Giardia is a parasite found in the gut of infected people and animals. It is passed on in the faeces of infected humans and animals. People become infected when they swallow the parasites, usually in contaminated water.
People with giardia may experience diarrhoea, stomach cramps and vomiting.
If you are concerned about giardia, call Healthline on 0800 611 116 or see your doctor or practice nurse.
You get infected when you swallow the parasites, for example, by drinking contaminated water or touching your mouth with contaminated hands.
People or animals who have giardia pass on the parasites in their faeces.
The parasites can contaminate soil, food or water, or surfaces such as toys, bathroom taps or doors, and nappy change tables.
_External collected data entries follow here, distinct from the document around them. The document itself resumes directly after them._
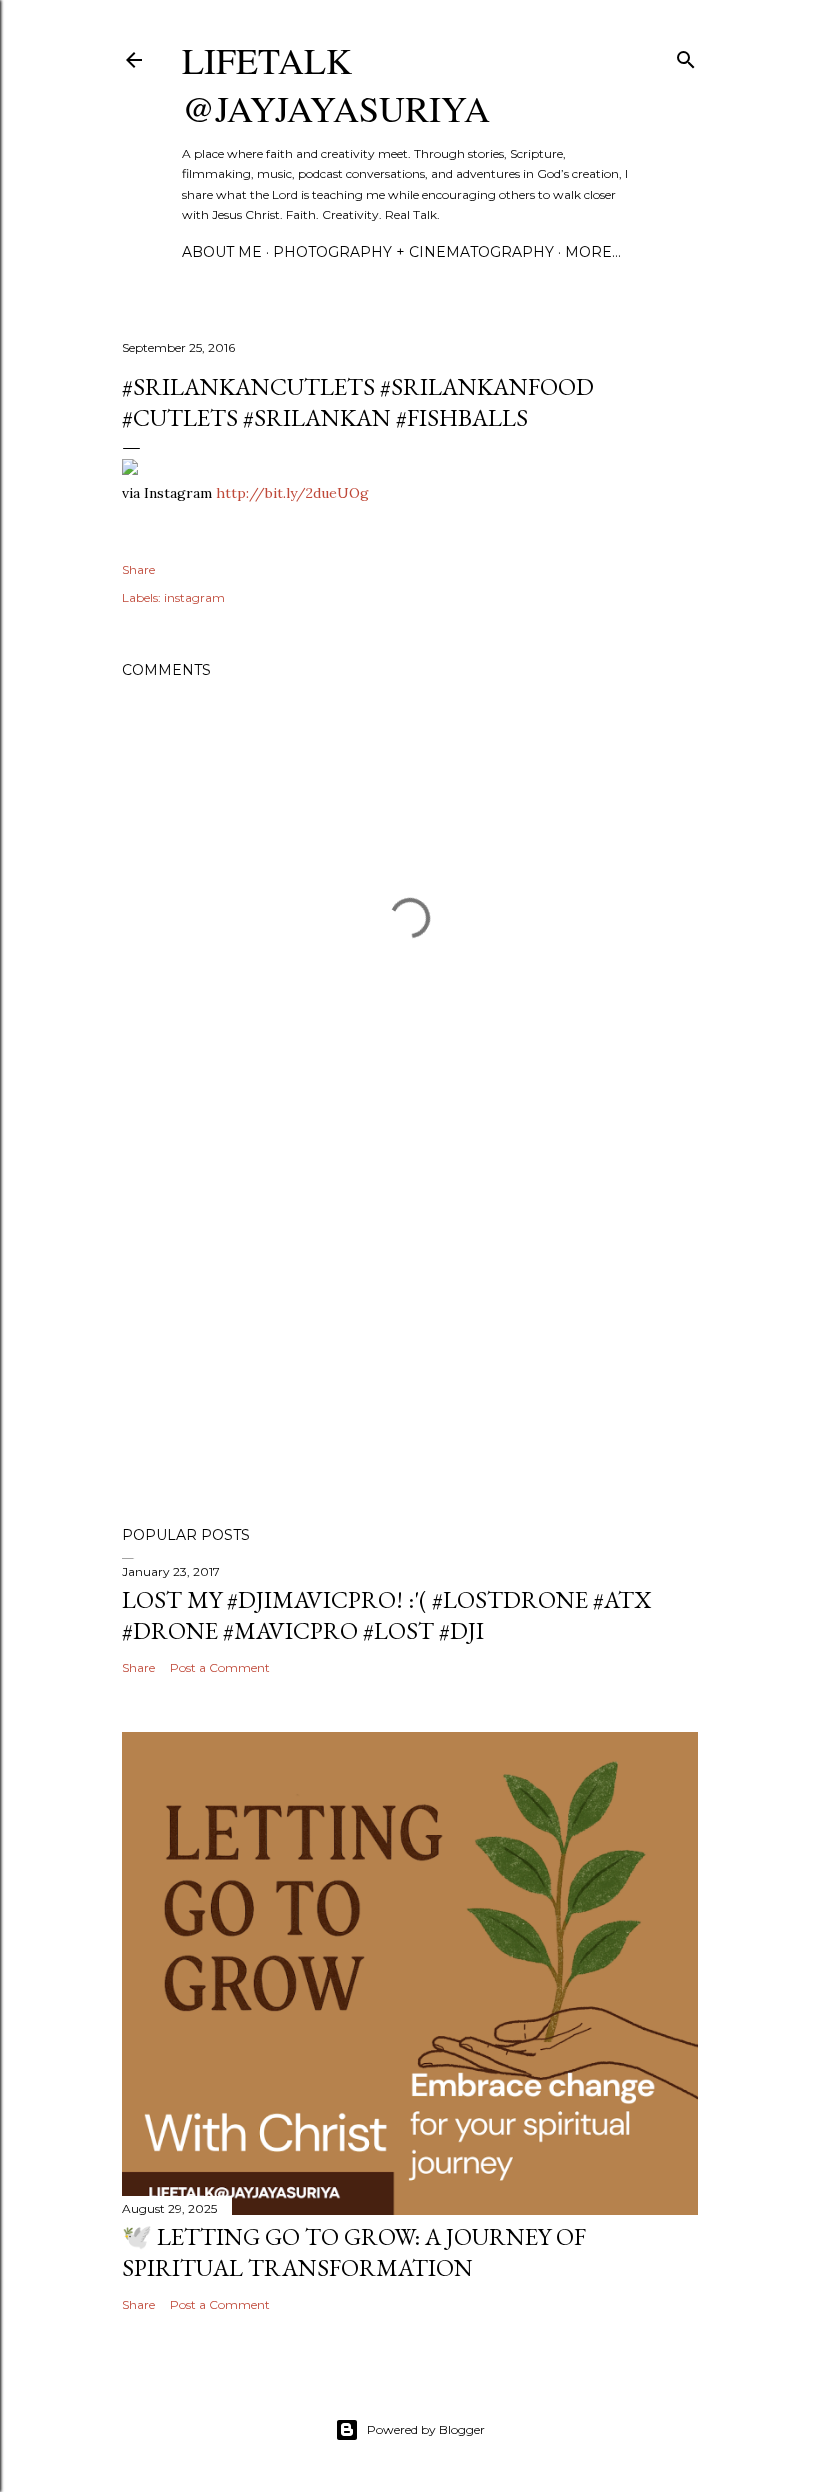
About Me (222, 252)
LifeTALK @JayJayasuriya (336, 84)
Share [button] (138, 569)
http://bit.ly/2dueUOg (292, 493)
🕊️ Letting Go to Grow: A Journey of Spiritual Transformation (354, 2252)
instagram (194, 597)
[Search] (686, 55)
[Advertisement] (410, 1336)
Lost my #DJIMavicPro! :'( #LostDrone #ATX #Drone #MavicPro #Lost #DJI (386, 1615)
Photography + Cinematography (413, 252)
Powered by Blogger (426, 2429)
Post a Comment (220, 1667)
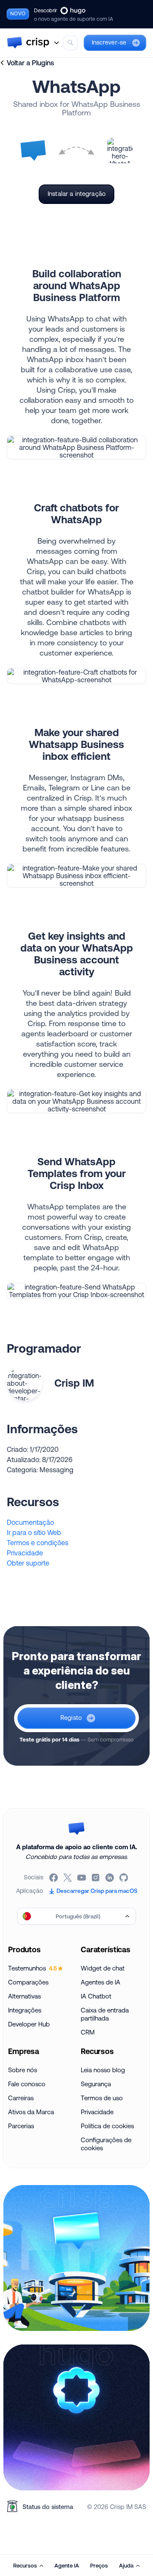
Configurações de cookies (106, 2144)
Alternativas (24, 1996)
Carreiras (21, 2098)
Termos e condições (37, 1542)
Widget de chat (103, 1968)
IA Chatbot (96, 1996)
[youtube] (82, 1877)
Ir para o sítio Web (34, 1532)
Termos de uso (102, 2098)
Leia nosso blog (103, 2070)
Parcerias (21, 2125)
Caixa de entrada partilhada (105, 2014)
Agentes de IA (100, 1982)
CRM (88, 2032)
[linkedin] (110, 1877)
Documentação (30, 1522)
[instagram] (96, 1877)
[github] (124, 1877)
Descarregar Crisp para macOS (97, 1890)
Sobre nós (22, 2070)
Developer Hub (29, 2024)
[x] (68, 1877)
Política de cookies (107, 2125)
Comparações (28, 1982)
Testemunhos (32, 1968)
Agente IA (66, 2565)
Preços (99, 2565)
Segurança (96, 2084)
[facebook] (54, 1877)
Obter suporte (28, 1563)
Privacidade (25, 1553)
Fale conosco (26, 2084)
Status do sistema (48, 2506)
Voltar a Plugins (30, 63)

The parasites can live in the environment for long periods, especially in lakes, rivers, streams and roof water. There is no way of telling by taste, sight or smell if soil, food, water or a surface has giardia.
Giardia symptoms include diarrhoea, stomach pains, feeling sick and vomiting. Symptoms appear 3–25 days after you become infected. You can be ill for three to four days, then feel better, then the symptoms may come back.
If you think you have giardia, see your doctor. They will probably ask you to provide a stool (poo) specimen for testing. People with giardia can be treated with antibiotics.
Stay away from school, early childhood centres or work until two days after the symptoms have gone.
Giardia is a notifiable disease. This means that health professionals or laboratories will inform us when someone has it. This allows us to monitor the number of people who have the disease and give health professionals advice on how to reduce its spread.